Health Technologies

Healthcare leaders on balancing innovation with compassion in the AI age

Artificial intelligence is transforming healthcare, from diagnostic algorithms that spot diseases earlier to systems that reduce administrative burden.

But as hospitals race to adopt these tools, clinicians and patients alike are left wondering: How do we harness AI’s potential without losing the empathy and human connection at the heart of healing?

We asked our members for their thoughts on the following question:

How should healthcare organisations balance AI adoption with maintaining the human element of care? 

Here’s what they had to say.

Orlando Agrippa, CEO of Sanius Health

The conversation around AI in healthcare has evolved. It is no longer about whether to adopt it, but how to do so in ways that strengthen trust, equity, and outcomes.

We have seen how AI can support clinical teams to deliver more proactive and personalised care, while helping patients feel more informed and confident in managing their health.

Across our ecosystem, and through our work with clinicians and research partners, AI-driven insights are improving outcomes, reducing avoidable admissions, and strengthening care pathways.

Members of our community across multiple conditions tell us that this visibility between clinical contact helps them feel more prepared and empowered to manage their conditions each day.

The balance lies in using technology to enhance care. Making every interaction more meaningful, more efficient, and centred on the needs of the individual.

Usama Dar, chief product and technology officer at CluePoints

The adoption of AI should be about turning artificial intelligence into human intelligence – not replacing humans but amplifying their capabilities through collaboration.

Machine learning models are already helping to unlock new insights and moving the industry away from inefficient manual processes.

As AI becomes increasingly integrated into healthcare, the key to unlocking its true value lies in scaling AI-human workflows. Organizations must implement collaboration models which ensure there is explainability, auditability and human control at every stage.

By doing so, we allow skilled healthcare professionals and trial teams to focus on what matters most – improving the healthcare of people worldwide.

Melissa Wallace, CEO and founding partner, Fierce Foundry

Balancing AI and the human element means using technology to close gaps, not create new ones.

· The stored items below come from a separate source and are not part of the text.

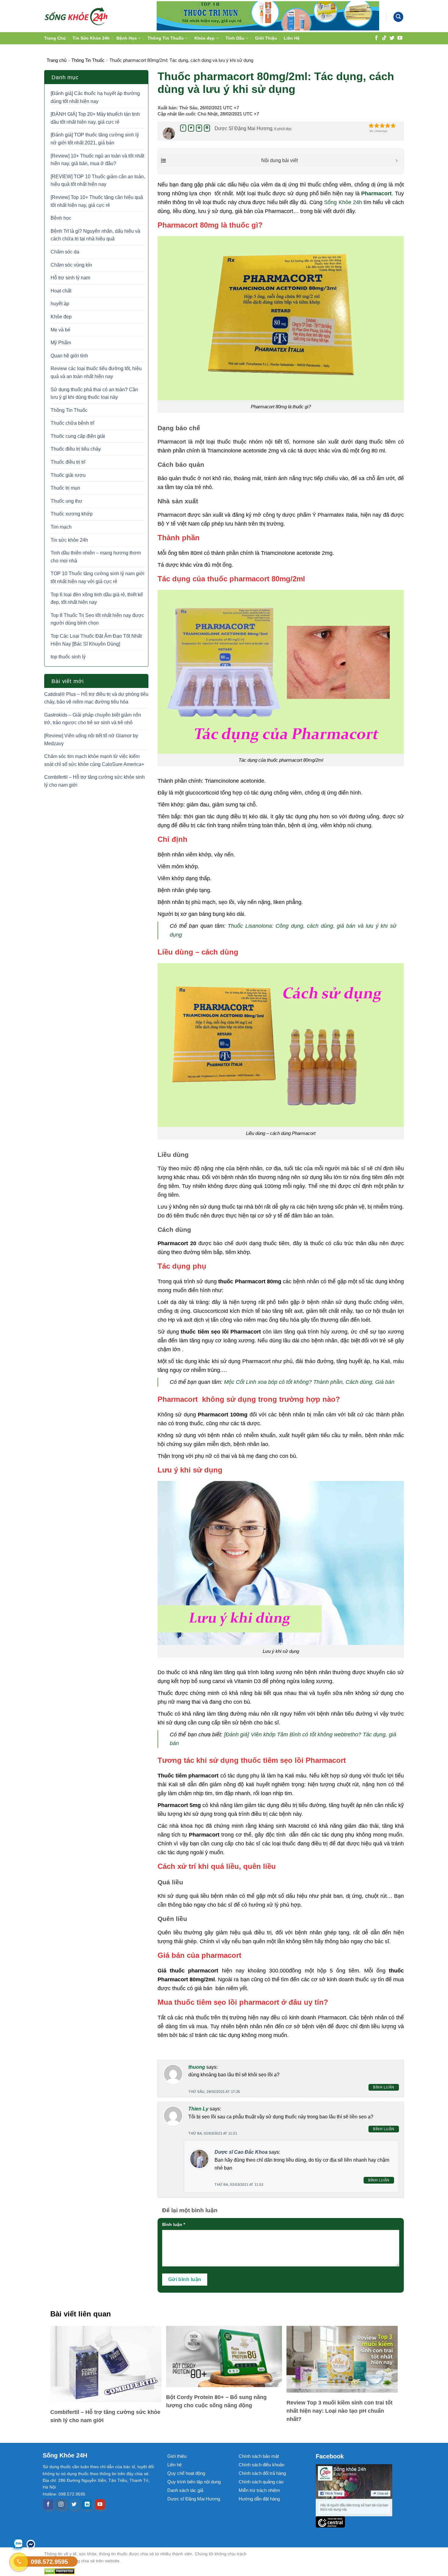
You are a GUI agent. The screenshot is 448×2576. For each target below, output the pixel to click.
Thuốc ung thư (66, 501)
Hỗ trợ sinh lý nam (70, 277)
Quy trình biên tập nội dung (194, 2481)
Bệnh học (61, 218)
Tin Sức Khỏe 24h (91, 38)
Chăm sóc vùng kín (71, 265)
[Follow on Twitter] (391, 37)
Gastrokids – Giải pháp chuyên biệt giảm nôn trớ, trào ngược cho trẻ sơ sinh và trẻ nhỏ (92, 718)
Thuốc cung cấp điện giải (78, 436)
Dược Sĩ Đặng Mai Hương (243, 128)
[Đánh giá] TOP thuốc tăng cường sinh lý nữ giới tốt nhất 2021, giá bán (95, 138)
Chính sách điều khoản (261, 2464)
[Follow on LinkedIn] (87, 2504)
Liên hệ (174, 2464)
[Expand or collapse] (396, 160)
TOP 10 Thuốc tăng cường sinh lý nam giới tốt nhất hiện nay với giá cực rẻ (97, 577)
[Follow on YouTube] (399, 37)
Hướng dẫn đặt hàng (259, 2498)
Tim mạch (61, 527)
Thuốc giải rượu (68, 475)
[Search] (398, 17)
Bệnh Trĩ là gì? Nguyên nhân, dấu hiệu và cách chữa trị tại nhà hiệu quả (95, 235)
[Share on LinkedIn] (207, 128)
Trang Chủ (55, 38)
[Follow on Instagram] (61, 2504)
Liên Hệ (292, 38)
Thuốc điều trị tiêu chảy (76, 449)
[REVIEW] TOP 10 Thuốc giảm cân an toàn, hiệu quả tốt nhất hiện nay (98, 180)
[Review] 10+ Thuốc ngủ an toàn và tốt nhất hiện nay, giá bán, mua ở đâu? (97, 159)
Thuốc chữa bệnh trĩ (72, 423)
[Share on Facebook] (183, 128)
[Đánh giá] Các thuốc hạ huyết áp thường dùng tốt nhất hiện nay (95, 97)
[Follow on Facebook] (376, 37)
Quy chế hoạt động (186, 2473)
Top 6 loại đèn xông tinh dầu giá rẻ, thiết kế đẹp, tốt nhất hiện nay (97, 598)
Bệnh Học (126, 38)
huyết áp (60, 303)
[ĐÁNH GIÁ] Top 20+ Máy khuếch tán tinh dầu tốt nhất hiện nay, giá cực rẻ (95, 118)
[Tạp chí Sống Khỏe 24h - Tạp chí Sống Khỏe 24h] (76, 16)
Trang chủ (56, 60)
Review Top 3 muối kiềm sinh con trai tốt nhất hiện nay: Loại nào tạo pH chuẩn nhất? (339, 2411)
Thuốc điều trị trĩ (68, 462)
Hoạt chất (61, 290)
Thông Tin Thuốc (166, 38)
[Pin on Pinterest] (199, 128)
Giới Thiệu (266, 38)
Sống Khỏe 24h (343, 202)
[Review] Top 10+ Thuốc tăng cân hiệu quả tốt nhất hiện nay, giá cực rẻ (97, 201)
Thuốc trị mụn (65, 488)
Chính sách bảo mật (259, 2456)
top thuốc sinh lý (68, 656)
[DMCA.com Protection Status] (151, 2570)
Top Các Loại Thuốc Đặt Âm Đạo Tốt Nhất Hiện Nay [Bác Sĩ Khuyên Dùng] (96, 640)
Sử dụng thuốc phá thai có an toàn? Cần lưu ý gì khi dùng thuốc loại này (94, 393)
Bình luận (383, 2087)
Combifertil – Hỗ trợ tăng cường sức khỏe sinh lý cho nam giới (94, 781)
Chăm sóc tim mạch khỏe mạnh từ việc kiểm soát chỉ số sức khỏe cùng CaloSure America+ (94, 760)
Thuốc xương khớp (72, 513)
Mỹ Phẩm (61, 342)
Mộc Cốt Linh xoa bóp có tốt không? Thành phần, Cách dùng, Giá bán (309, 1382)
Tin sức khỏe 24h (69, 540)
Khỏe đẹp (204, 38)
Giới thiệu (177, 2456)
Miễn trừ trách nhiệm (259, 2490)
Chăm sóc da (65, 251)
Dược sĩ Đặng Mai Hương (193, 2498)
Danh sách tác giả (185, 2490)
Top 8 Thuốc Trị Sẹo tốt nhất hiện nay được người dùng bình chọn (97, 619)
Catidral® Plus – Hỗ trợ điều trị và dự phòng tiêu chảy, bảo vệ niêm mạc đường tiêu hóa (96, 698)
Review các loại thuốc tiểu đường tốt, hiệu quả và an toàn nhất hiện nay (96, 372)
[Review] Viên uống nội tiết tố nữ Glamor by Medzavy (91, 739)
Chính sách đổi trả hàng (262, 2473)
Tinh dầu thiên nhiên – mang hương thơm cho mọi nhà (96, 556)
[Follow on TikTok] (384, 37)
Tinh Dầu (235, 38)
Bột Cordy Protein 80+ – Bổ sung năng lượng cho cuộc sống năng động (216, 2401)
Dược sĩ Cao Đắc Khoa (241, 2152)
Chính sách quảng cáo (261, 2481)
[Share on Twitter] (191, 128)
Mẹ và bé (60, 329)
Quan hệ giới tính (69, 355)
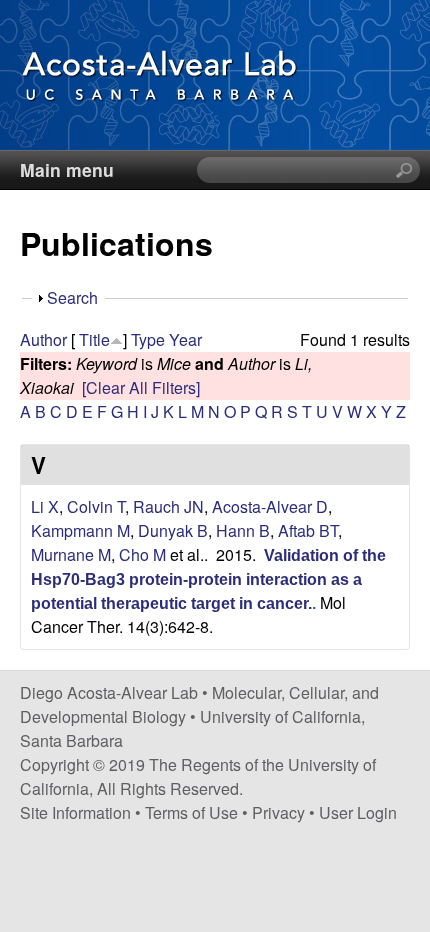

In Women’s HealthTech, that means AI should lighten clinicians’ loads, uncover gender-specific insights, and enable earlier interventions, all while keeping human care at the centre.

Building feedback loops between patients, providers, and algorithms ensures technology stays grounded in the realities of women’s lived health experiences.

Wolfgang Hackl, CEO at OncoGenomX, Inc.

As AI reshapes healthcare, organizations across the value chain—from hospitals to pharma and payers—face a crucial challenge: preserving the human essence of care.

Ethical design, transparency, and bias prevention are essential to maintain trust and fairness.

Economically, AI promises efficiency but risks deepening inequalities if access remains uneven. Regionally, regulatory and cultural differences demand tailored strategies.

Beyond technology, the philosophical question remains: can empathy be automated?

The future of healthcare depends on AI augmenting—not replacing—human compassion, ensuring innovation serves patients’ dignity, not just data.

The most advanced care will still be deeply, unmistakably human.

Sherry Liu, CEO, Easy Healthcare Corporation | Easy@Home, Premom

The future of healthcare isn’t choosing between AI and human care—it’s about strategic integration.

Premom demonstrates this: as a data-DNA platform powered by AI, we eliminate guesswork and cognitive burden, allowing providers and patients to engage at the highest level. Our philosophy is simple: let AI master the data so humans can master the moment.

This accelerates discovery, personalises care, and most importantly, restores the human conversation to what it should be – expert guidance, not calculation.